In short spine surgery was only available to the rich and capable in our hospital. I was aching to help people by doing spine surgery. But not having the necessary implants and instruments to perform it was depressingly frustrating. There were alternative cheap locally available implants, but these were substandard and prone to fail leading to further complications.
As a resident, doing spine surgery meant finishing four years of training in general orthopedics, then further training was done in spine centers overseas. It was only then that residents like me would have access to standard spinal instrumentation and implants. But spine surgery fellowships are few and far between. Dreaming of being a spine surgeon was just that. A dream.
But that was three years ago.
I am still a resident in a government hospital in a developing country and a few days ago, I was able to do my 1st spine surgery. Assisted by our spine consultant, I was able to operate on a patient who had an unfortunate fracture of his spine when he dove in a river with his friends. He had an incomplete spinal cord injury, which meant he was not paralyzed, but his leg muscles were weak and he could not stand. As a young man, he was expected to work for his family. Not being able to walk and work, we aligned his deformity, put in titanium screws and rods and decompressed his spinal cord.
Thanks to the implants he will be able to stand, walk and work again. He will not be depressed in a bed unable to stand. He will not be dependent on a younger sibling who would otherwise stop his or her education to be caretaker. He will be able to support his family and probably start his own. All thanks to the screws and rods that are keeping his spine straight.
Oh, did I mention that the implants were free?
Given the means to operate with international standard implants and instruments, I have scrubbed in more than 30 spine surgeries in 2 years. Not an impressive number in most spine centers, but in our country where instrumented spine surgeries is rare or non-existent in government hospitals, this is already a gold mine of surgical experience.

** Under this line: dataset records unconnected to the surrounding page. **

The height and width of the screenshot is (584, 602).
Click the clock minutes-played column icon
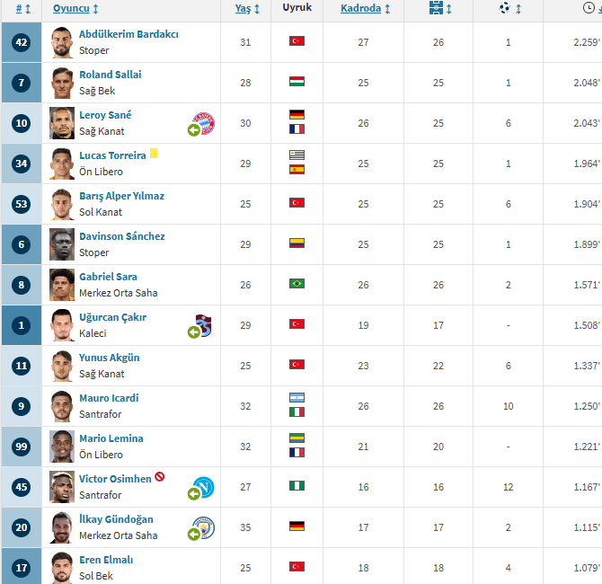pos(588,8)
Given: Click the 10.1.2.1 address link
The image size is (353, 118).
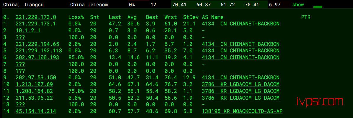Looking at the screenshot, I should [x=28, y=31].
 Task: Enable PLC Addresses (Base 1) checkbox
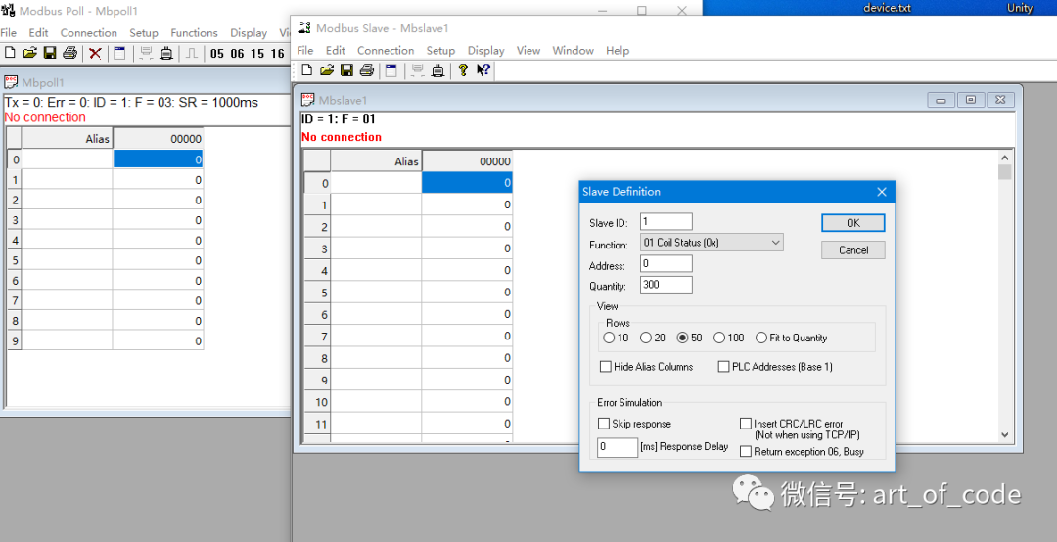point(723,367)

Inspired by the generosity and selflessness of the people who have given our center spinal implants and instruments, I have realized that the dream of becoming a spine surgeon was not out of reach after all. Working with what we had, our center pioneered not only surgical management that was the standard in the country, we also improved our non surgical care for our spine patients. We started the 1st scoliosis screening in our country and gave options for their families. Using locally available materials and internationally accepted principles, we were able to design and fabricate scoliosis braces for our patients.
Surgical or non surgical, the experience we have had with our patients taught us enough to share this knowledge with the world. Even as residents, we have been to North America and Europe sharing our experience and information, and in return learning more in international orthopedic conventions. We were even able to observe operations in some of the best centers in the United States under the tutelage of best surgeons of the world.
It was through Orthopedic Link that all of this came true. It was three years ago that they gave us the gift that still keeps on giving. They didn’t just give us implants and instruments. We got knowledge, experience, skill, the ability to care for our patients like never before.
And the truth is it doesn’t stop there. Since we have seen the centers overseas, it is now our dream to have a Spine/Trauma center of our own. For now that is still a dream, but maybe again in 3 years, it wouldn’t be a dream anymore.